Setelah Farah berlalu, keduanya menatap Farah yang kian menjauh dari belakang, Ardo tiba tiba berdiri,

“Dah ya Ki, gue cabut,” ujar Ardo.

“Mo kemana lo ?” tanya Oki.

“Ke gym dulu, trus jemput ade gue yang paling kecil di sekolahnya,” ujar Ardo.

“Oh ya udah, gue di sini dulu deh, nunggu si Lisna, katanya mau pulang bareng gue, sekarang dia lagi di panggil dosen,” ujar Oki.

“Ok deh, gue jalan ya, bro,” balas Ardo.

Ardo melangkah ke tempat parkir motor yang tidak jauh dari taman, dia terus melihat layar smartphone yang menampilkan pesan tidak berbalas kepada ayahnya. Selagi menatap smartphonenya, tiba tiba “dling,” sebuah pesan masuk ke dalam smartphonenya. Ardo menghentikan langkahnya dan membaca pesannya, dia langsung menekan tombol telepon dan menelpon,

“Kak, gimana nih,” ujar seorang gadis.

“Tenang dulu Del, aku pulang sekarang, tahan jangan sampai mereka masuk ke dalam rumah,” ujar Ardo.

“Tapi aku cuman sama Andin loh, Anisa masih di sekolah,” ujar seorang gadis yang di panggil Del oleh Ardo.

“Pokoknya tunggu, aku pulang sekarang,” ujar Ardo sambil menutup teleponnya.

Ardo memegang keningnya dengan jari tangannya dan memejamkan mata, setelah itu dia langsung bergegas ke motornya dan menaikinya, Ardo memacu motornya pergi dari kampus untuk segera menuju ke rumahnya.

“Gue ke gym nya besok ajalah, sekalian pamit,” ujar Ardo dalam hati.

Jalan yang berliku liku, Ardo lalui menggunakan sepeda motor dengan kecepatan tinggi, akhirnya setelah dua puluh menit lebih, dia sampai di depan sebuah rumah tua yang nampak di bangun pada jaman belanda di wilayah bendungan hilir dan ada sebuah pohon beringin besar yang sepertinya berada di halaman belakang rumah tersebut. Ardo menghentikan motornya di depan rumah karena ada sebuah mobil parkir tepat di depan rumahnya. Dia langsung berlari masuk ke dalam pagar. “Ckrek,” ketika Ardo membuka pagar, terlihat dua orang pria berkemeja kantoran dan memakai name tag sebuah bank menoleh melihat dirinya.

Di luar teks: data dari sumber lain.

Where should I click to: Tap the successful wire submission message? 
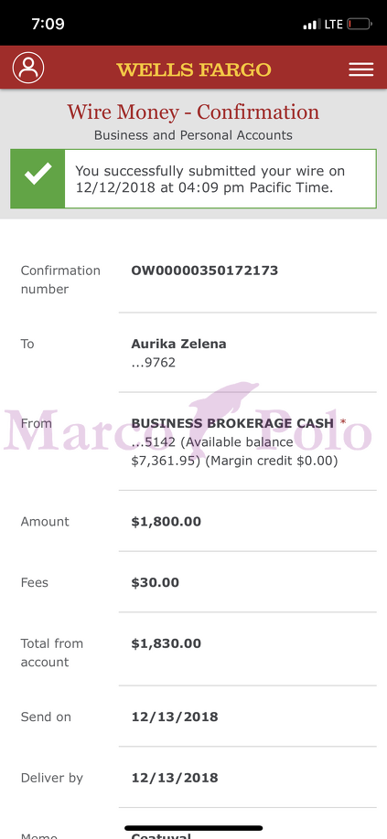(210, 179)
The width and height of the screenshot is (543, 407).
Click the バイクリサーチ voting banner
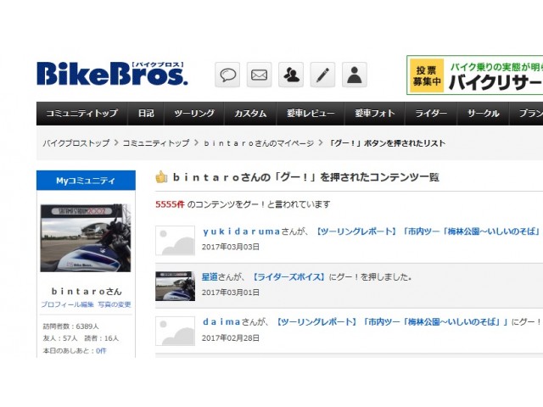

Di belakang orang itu ada dua gadis cantik yang memakai seragam sma terlihat sedang menghalangi pintu masuk, di belakangnya ada seorang gadis cantik berkacamata yang bersembunyi ketakutan dan memakai seragam smp. Ardo melewati kedua pria itu dan langsung berdiri di depan sang gadis.

“Kak Ardo,” ujar kedua gadis itu yang wajahnya nampak lega ketika melihat Ardo.

“Adel, kamu masuk dulu ama Andin, biar aku yang ngomong ama mereka,” ujar Ardo kepada adiknya.

“Iya kak, yuk Ndin,” balas Adel.

“I..iya kak Adel,” balas Andin.

Setelah kedua adiknya masuk ke dalam, Ardo menutup pintunya, dia langsung berdiri tegap di depan kedua pria berkemeja yang nampak lebih kecil dari dirinya.

“Anda siapa ?” tanya seorang pria.

Ardo melihat name tag yang di pakai oleh pria yang bertanya kepadanya, nama pria itu adalah Felix dan di sebelahnya bernama Idris,

“Saya Ardo, saya anak pertama bapak Aditya Prasetyo, ada yang bisa saya bantu ?” tanya Ardo sopan.

Melihat tubuh Ardo yang jauh lebih besar dari mereka dan nampak kekar seperti seorang binaragawan, keduanya mundur sedikit ke belakang.

“Gini mas Ardo, rumah ini kan di jaminkan ke bank kami oleh ayah anda, apa anda mau membaca terlebih dahulu perjanjian kreditnya ?” tanya Felix sopan sambil membetulkan kacamatanya.

“Tidak perlu pak, saya sudah tau, masalahnya ayah saya menghilang sejak empat bulan lalu dan tidak ada kabarnya sama sekali, saya sendiri tidak bisa menghubungi beliau,” ujar Ardo.

“Wah repot juga ya, begini mas Ardo, saya dan rekan saya kesini karena di perintah atasan, tercatat di pembukuan kami, kalau ayah anda belum membayar cicilan selama satu tahun lebih, tapi biasanya dia bisa kami temui dan membuat kesepakatan dengan kami, tapi kesepakatan nya juga tidak di penuhi oleh beliau, kalau begini bank kami bisa memutuskan untuk menyita rumah anda,” ujar Felix menjelaskan.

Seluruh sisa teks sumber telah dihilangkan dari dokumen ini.